When sadness, the emotiCom, touches a happy memory, it transforms it into a sad one.  When fear witnesses Riley introducing herself to a new class, the fear emotiCom creates great fear. The underlying message is that feelings are in control of one’s thoughts and behaviors.  Children may incorporate this message without understanding that their thoughts and cognition can control their feelings.  Another dangerous idea for the viewer is that one bad “core memory” has the ability to destroy entire pillars of a person’s personality.  If this was the case, we would all run around scared that events could destroy our character.  In a developmentally appropriate way, we want to teach children to recognize their feelings and emotions and to manage them in a healthy manner.  Inside Out may take a step in the wrong direction by teaching children that their emotions are in control, and additionally that the mind could be a scary place.

The movie tried to emphasize two powerful emotions as paramount among all the emotions that we have as human beings. “Joy” had the most positive power and “sadness” had the most negative power in the manipulation of Riley’s mind and feelings compared to other emotions.

Parents can garner some lessons from the movie.  First, early experiences can have a significant, lasting impact on children.  The role you as a parent choose to play can either aid or detract from your child’s development.  Second, life is complicated and complex.  A move to a new home or a first day of school can be wrought with anxiety and excitement.  Be sure to recognize, appreciate, and respect what your child is going through.  Third, empathy is key.  Try to remember what it was like when you grew up and you will be much more likely to understand how or why your child may be acting or feeling the way that they are.  And remember, it’s OK to share your emotions with your child; it may bring you both closer.  And finally, family is an always developing, foundational support.  Your child needs you.

Inside Out was a sweet, enjoyable movie.  Observing what happens inside of a character in this fashion is interesting and unusual, but the less obvious aspects of this film were the most fun. Disney seemed to place little Easter eggs we can all relate to into the film. When Riley is about to fall asleep for the first night in her new house, her emotions run frantic, desperate to keep her happy.  When her mother says goodnight and thanks her for staying the same “happy girl,” all of the emotions suddenly calm down.
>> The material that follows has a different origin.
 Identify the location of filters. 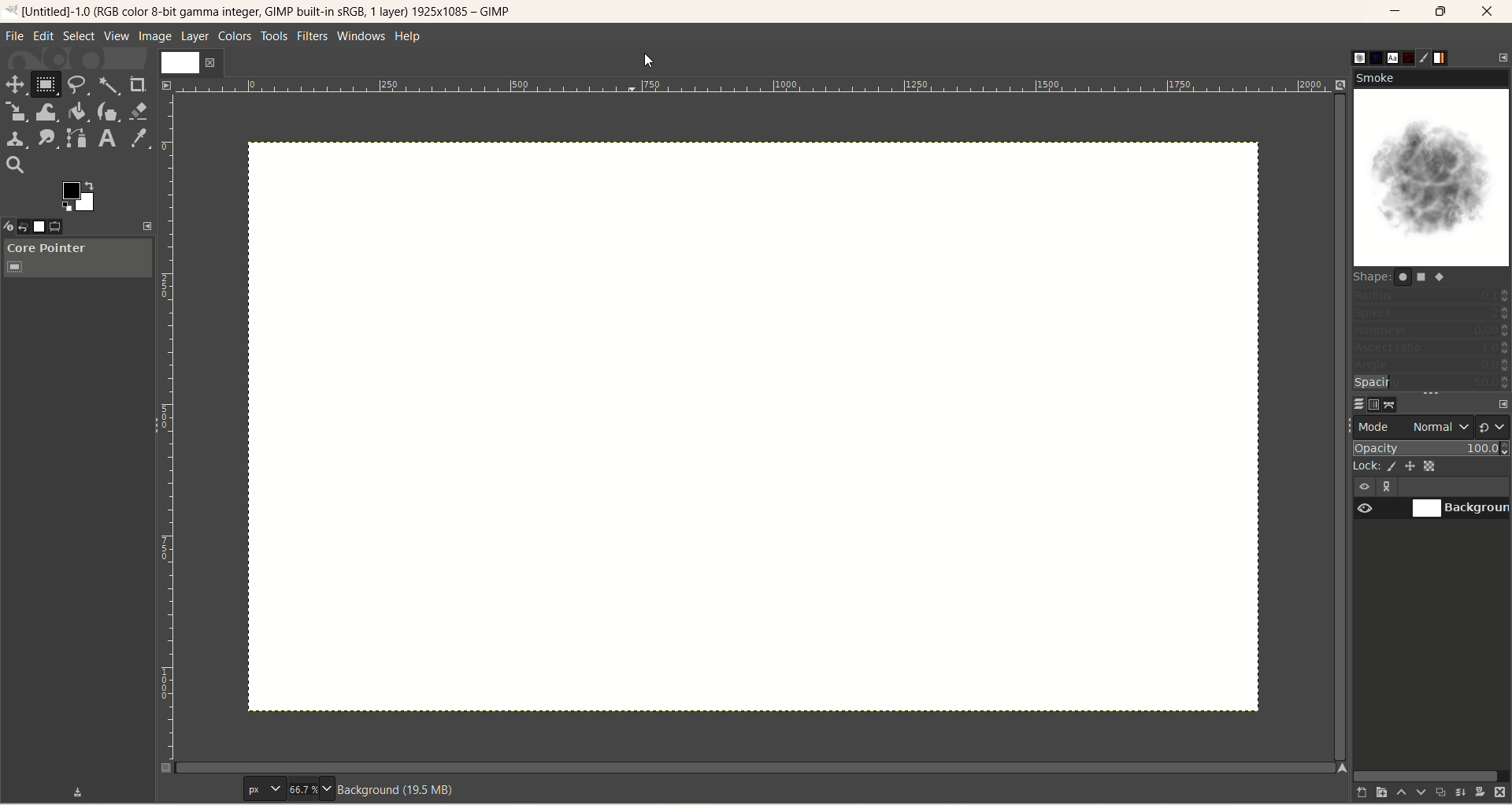
(311, 37).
When we must be resilient and face challenges, nothing feels better than being appreciated for that resilience when we think no one’s watching. When Joy and Bing Bong are stuck with the lost memories in the unconscious, it’s singing a song that leads them to the rocket and the way out, similar to how any one of us might listen to old songs, with the return of old memories.
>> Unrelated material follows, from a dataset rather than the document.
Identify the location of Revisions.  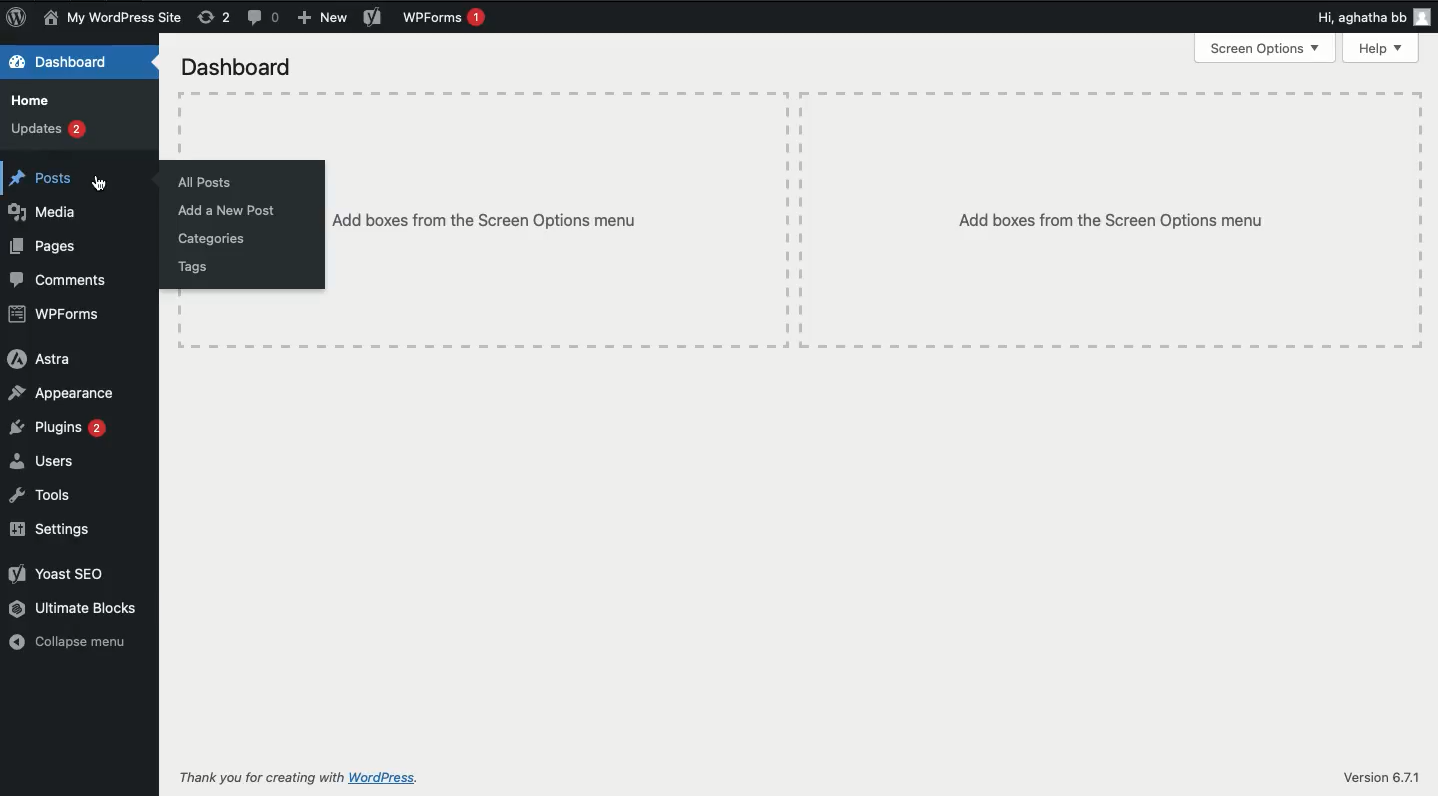
(216, 17).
Overall, it was disappointing how little we got to know Riley.  The movie was a sophisticated technical programming and graphical exercise—but none of us cried, few of us laughed.  This movie, brilliant as it is, is out of sync with the Disney/Pixar tradition of emotional engagement of the viewer.  We only understood Riley in the sense of the emotiComs.  Each emotion, by nature, did not have a multi-faceted personality.  The result is that we follow very basic mental constructions, and miss out on the actual person—Riley herself.  The movie promotes the false idea that our emotions are separate from “ourselves,” and out of our control, neglecting that we, ourselves, are dynamic fully realized characters.